La cosa in sé non è strana: Genova è un grande porto, quindi arriva gente da tutto il mondo. Ma – a parte le ovvie e scontate eccezioni – come mai le contraddizioni qui sono meno profonde che altrove? Bruno Morchio ci ha raccontato che in parte è merito… dei carruggi. Allorché il centro storico ha cominciato a degradarsi e quindi è stato in parte abbandonato dagli abitanti, gli immigrati ne hanno preso il posto. Ma a differenza di altre città il centro non si è degradato: i nuovi immigrati hanno portato la loro vitalità e i genovesi hanno continuato a frequentarlo e ad abitarlo.

Ora nelle case alte e strette convivono immigrati e giovani coppie, studenti o anche gente ricca. Ovviamente gli immigrati ai piani bassi e gli altri più in alto… Poi, indossando la maschera cinica di Bacci Pagano, Bruno ha aggiunto una considerazione maliziosa: secondo lui i Genovesi sono talmente chiusi da essere “razzisti democratici”. Per loro è straniero anche uno che viene da Cuneo o da Pordenone, quindi un Ghanese o un toscano sono ugualmente estranei…

È tutta una questione di pesto

Andrea (Della Gatta, Presidente del Consorzio del Pesto) quando gli ho chiesto di insegnarmi a fare il pesto alla genovese mi ha corretto subito: esiste il pesto-genovese che si fa solo a Genova e il pesto “alla” genovese, che volendo si può fare dovunque, ma che resterà sempre una pallida imitazione.

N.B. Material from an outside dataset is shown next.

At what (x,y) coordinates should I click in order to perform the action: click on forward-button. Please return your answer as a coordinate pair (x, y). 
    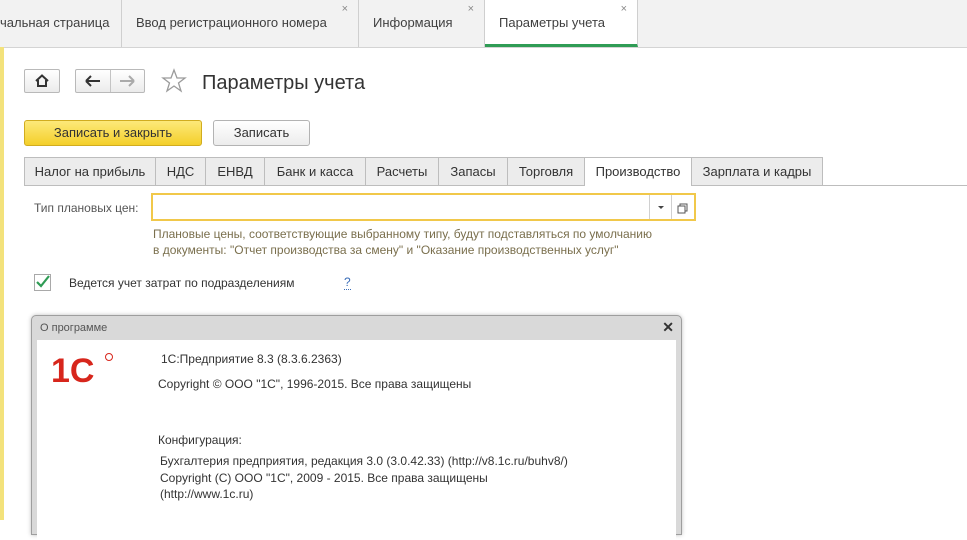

Le caratteristiche del pesto evidentemente sono due: come si fa e con cosa. Gli ingredienti sono fondamentali, si parte dal basilico e dall’aglio, che crescono e si trovano solo in Liguria. Il basilico qui ha il sapore del mare e dell’aria che scende dalle montagne. E l’aglio è molto più dolce e meno invasivo. Poi ci sono i pinoli, che basta siano italiani. Anche l’olio deve essere ligure, perché è più leggero. Ma pinoli e olio ligure si possono trovare anche altrove. Poi serve formaggio grana (alcuni preferiscono per il pesto il grana padano al parmigiano-reggiano perché è più “discreto” come sapore) e pecorino.

Quindi viene il come: si mettono nel mortaio gli ingredienti (innanzitutto il basilico) ma guai a “pestare”, bisogna mescolare schiacciando le foglie col pestello contro la parete, che per questo deve essere di marmo, ruvida e non liscia. Dopodiché il pesto si può servire su trenette, trofie o spaghetti. Fagiolini e patate sono ammessi ma facoltativi.